- **EXERCISE BRIEF**:
Rewrite the lines starting at the one containing "Where should I" and ending at the one containing "(x=468, y=154)", changing "dropdown" to "menu" and leaving everything else the same.

- **EXTRACTED RECORDS**:
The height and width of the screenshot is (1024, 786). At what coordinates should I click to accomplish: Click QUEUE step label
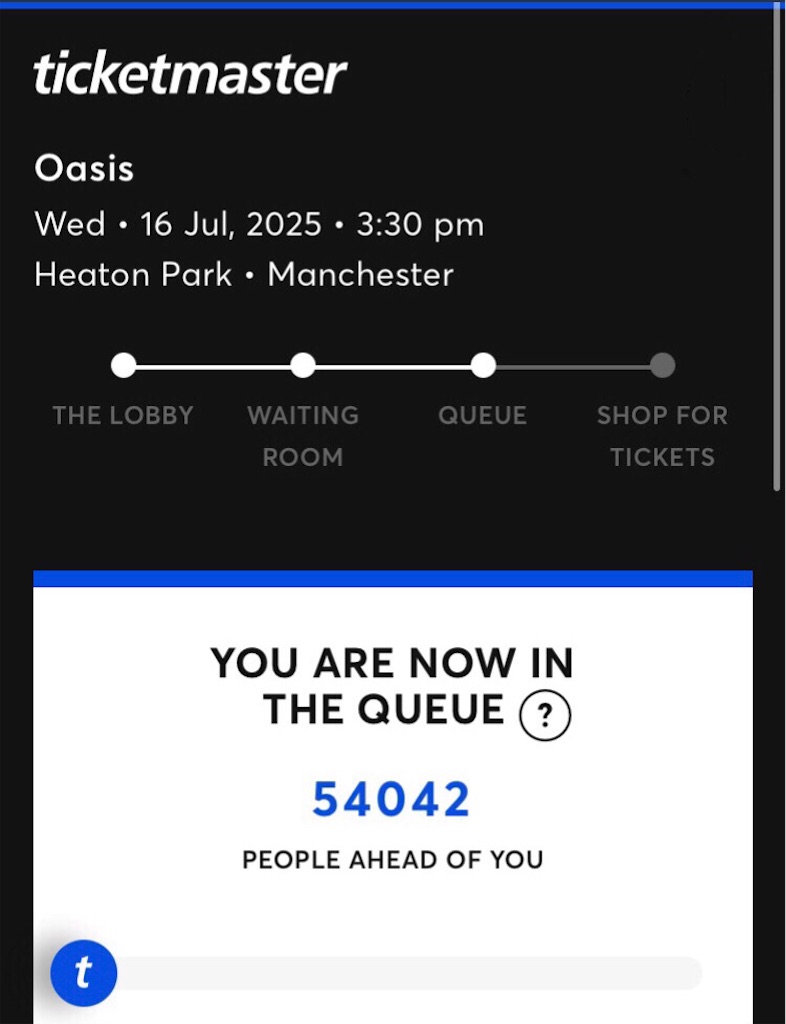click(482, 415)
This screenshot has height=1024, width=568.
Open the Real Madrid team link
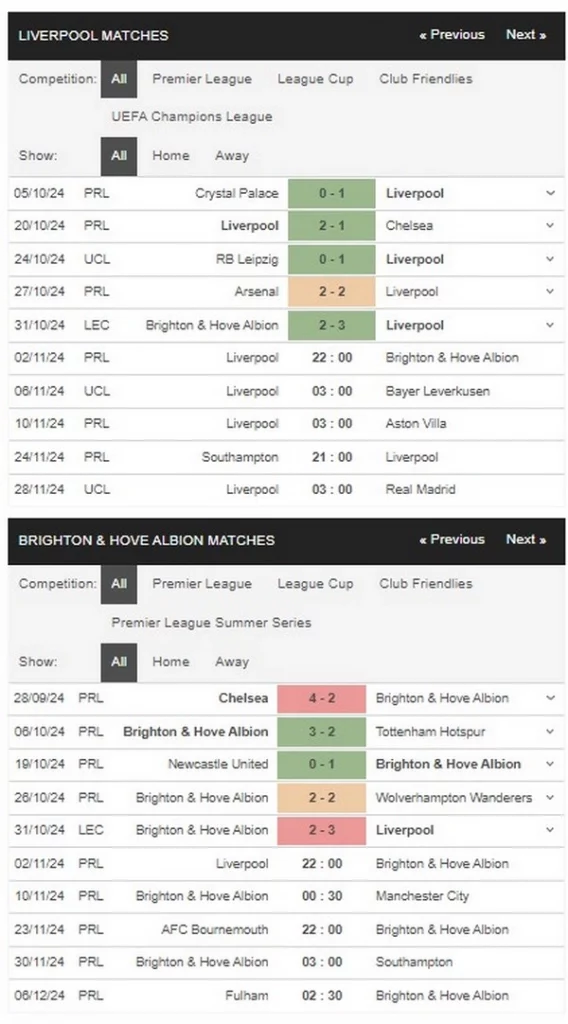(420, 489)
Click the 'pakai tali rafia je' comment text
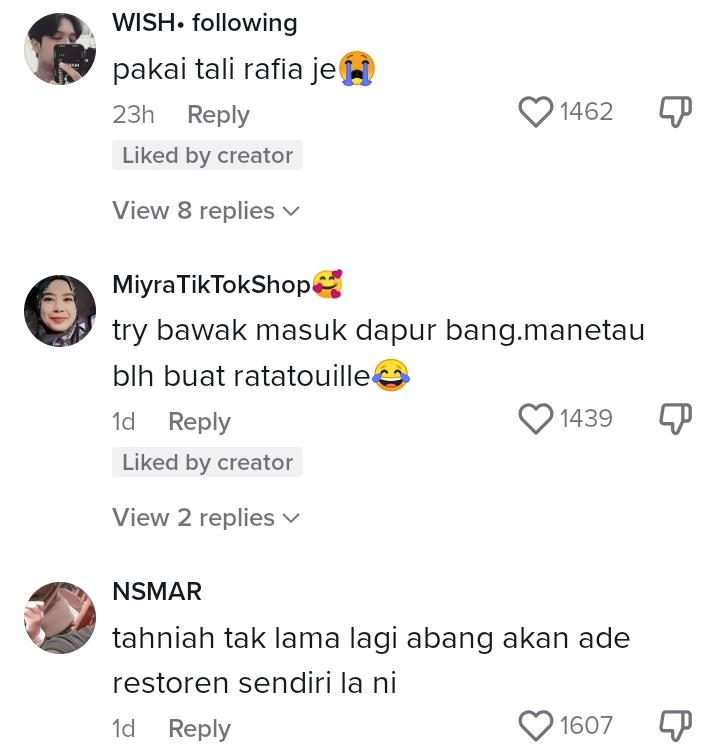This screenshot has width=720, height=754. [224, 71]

--

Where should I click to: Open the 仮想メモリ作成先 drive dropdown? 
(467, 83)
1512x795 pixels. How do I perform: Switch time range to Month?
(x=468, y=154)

- **ANSWER TO THIS EXERCISE**:
Where should I click to: Open the 仮想メモリ作成先 drive menu? 
(467, 83)
1512x795 pixels. How do I perform: Switch time range to Month?
(x=468, y=154)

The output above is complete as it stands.